В Московском театре им. Гоголя состоялась премьера пьесы Тенесси Уильямса "Записная книжка Тригорина" - по мотивам "Чайки" А.П. Чехова. Американец по-своему понимает тайны русской души. Например, Тригорин оказался у него геем.
Переписать по-своему известнейшую пьесу А.П.Чехова решится не каждый. Пожалуй, это под силу только художнику такого же уровня. Для Теннесси Уильямса Чехов был кумиром с ранней молодости, а "Чайка" - самой любимой пьесой. И поэтому, наверное, будучи еще начинающим драматургом, он решил написать свою "Чайку". Осуществить же этот замысел Уильямсу удалось только в конце жизни.
В его интерпретации чеховская пьеса называется "Записная книжка Тригорина". Название неслучайно - все происходящее в пьесе рассматривается с точки зрения Тригорина. Как ни странно, поначалу это вовсе не заметно. Действие идет прямо по тексту А.П.Чехова, сцена за сценой. Так что рядовой зритель, уильямсовского текста наизусть, естественно, не знающий, а чеховский помнящий в общих чертах, с интересом пытается уловить отличия. И его старания вскоре вознаграждаются - постепенно разница становится все явственней и явственней: Маша предстает перед зрителем законченной алкоголичкой (плохо держится на ногах, часто падает и просит Медведенко принести ей коньяку в чайной чашке); самолюбие Аркадиной скорее похоже на манию (во время представления пьесы Треплева она говорит о Заречной и собственном сыне: "Девочка не в себе, а у мальчика - истерика"); Тригорин же сразу с нескрываемым энтузиазмом начинает интересоваться Ниной. Впрочем, не только Ниной - у Уильямса Тригорин оказывается бисексуалом и купается по ночам в озере со слугой Аркадиной Яковом. Якова весьма капризен - во-первых, требует с видного писателя плату за ночные заплывы, а во-вторых, соглашается купаться только летом, а осенью отказывается.
Спектакль идет довольно долго - четыре с чем-то часа. Сперва он, невзирая на все отклонения от первоначальных установок, все-таки соблюдает флегматичную чеховскую интонацию - "люди пьют, едят, говорят, а в это время рушатся их жизни". Однако уже к середине второго акта действие совершенно ломается - актеры, да и режиссер, от чеховщины устают и пускаются во все тяжкие.
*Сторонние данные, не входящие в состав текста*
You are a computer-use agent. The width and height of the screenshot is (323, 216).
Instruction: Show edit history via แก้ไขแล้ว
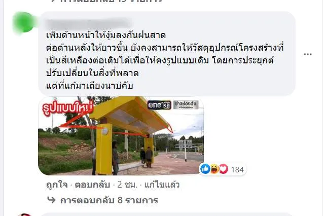pos(162,185)
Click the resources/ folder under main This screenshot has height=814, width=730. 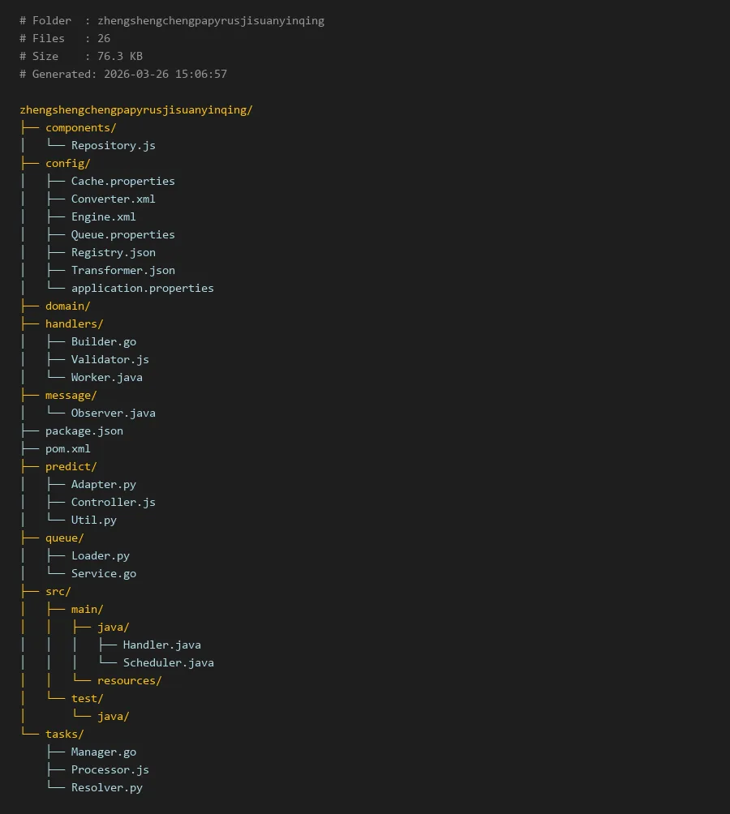click(129, 680)
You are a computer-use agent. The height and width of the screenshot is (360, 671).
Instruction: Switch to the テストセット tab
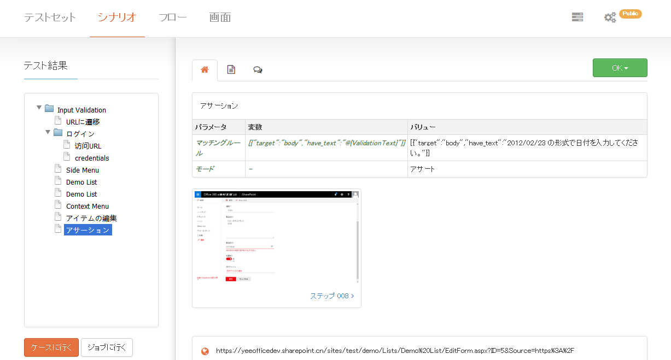[x=50, y=17]
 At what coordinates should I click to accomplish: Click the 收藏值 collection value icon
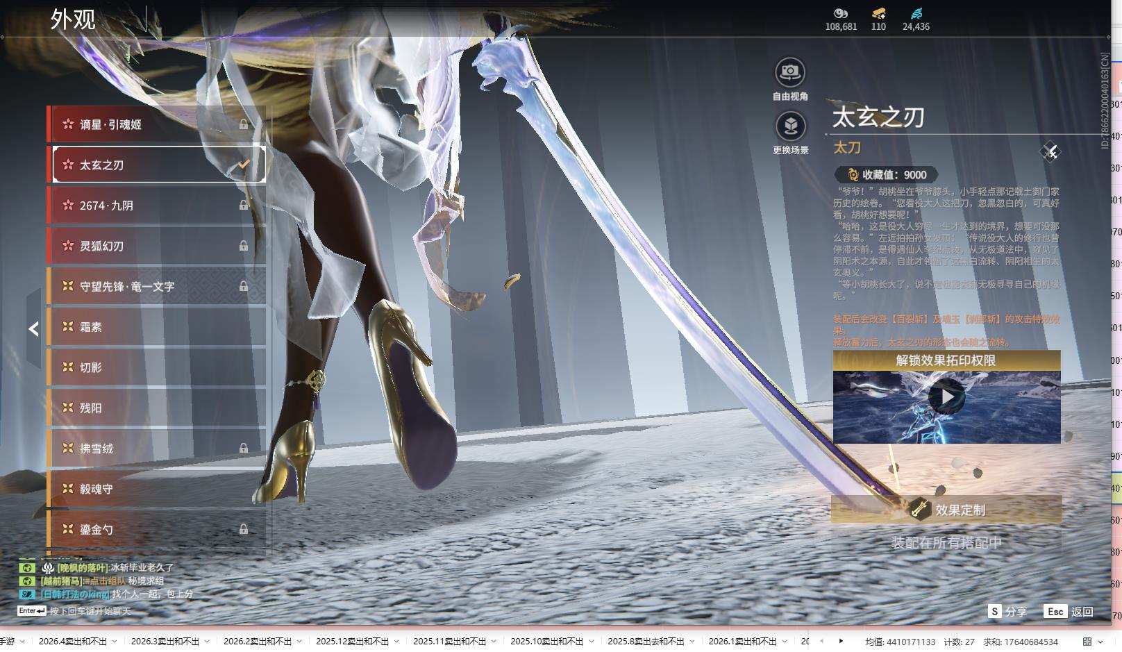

К тому же тут как раз и Тригорин вспоминает, что это, собственно, его записные книжки тут штудируют, - начинает влезать во все, что происходит, и даже зачитывает вслух авторские ремарки.
Чем ближе к концу спектакль, тем очевидней становится, что Уильямс старался не переутомлять непричастного к тайнам "загадочной русской души" американского (а теперь еще и нового русского) зрителя. Он проговаривает все "недоговоренное" Чеховым и очерчивает жирными линиями то, что Чехов нарисовал акварельными красками. Сам Уильямс формулировал принцип своей реконструкции так: "Надо сделать Чехова ближе зрителям, слышнее для них, чем это было во всех видимых мною американских постановках. Наш театр должен кричать, чтобы быть услышанным...". И режиссер С.Яшин понял это буквально: в спектакле действительно много кричат. А еще заламывают руки, падают ниц и исчисляют степень страсти количеством оголенного тела. Дорн из желания нравиться женщинам кричит, что ему 55, - но Уильямс-то знает, что ему гораздо больше. Маша, изнемогая от любви к Косте, кричит, что надо пить не стесняясь (что тут же и делает). Треплев кричит о новых формах в искусстве.
Однако всю мощь своих эмоций чеховско-уильямсовские персонажи не в силах выразить даже воплями. Вдоволь накричавшись, они пускаются в пляс. Спектакль заканчивается пламенным танго, в котором танцуют все. А ведет его только что застрелившийся Костя Треплев.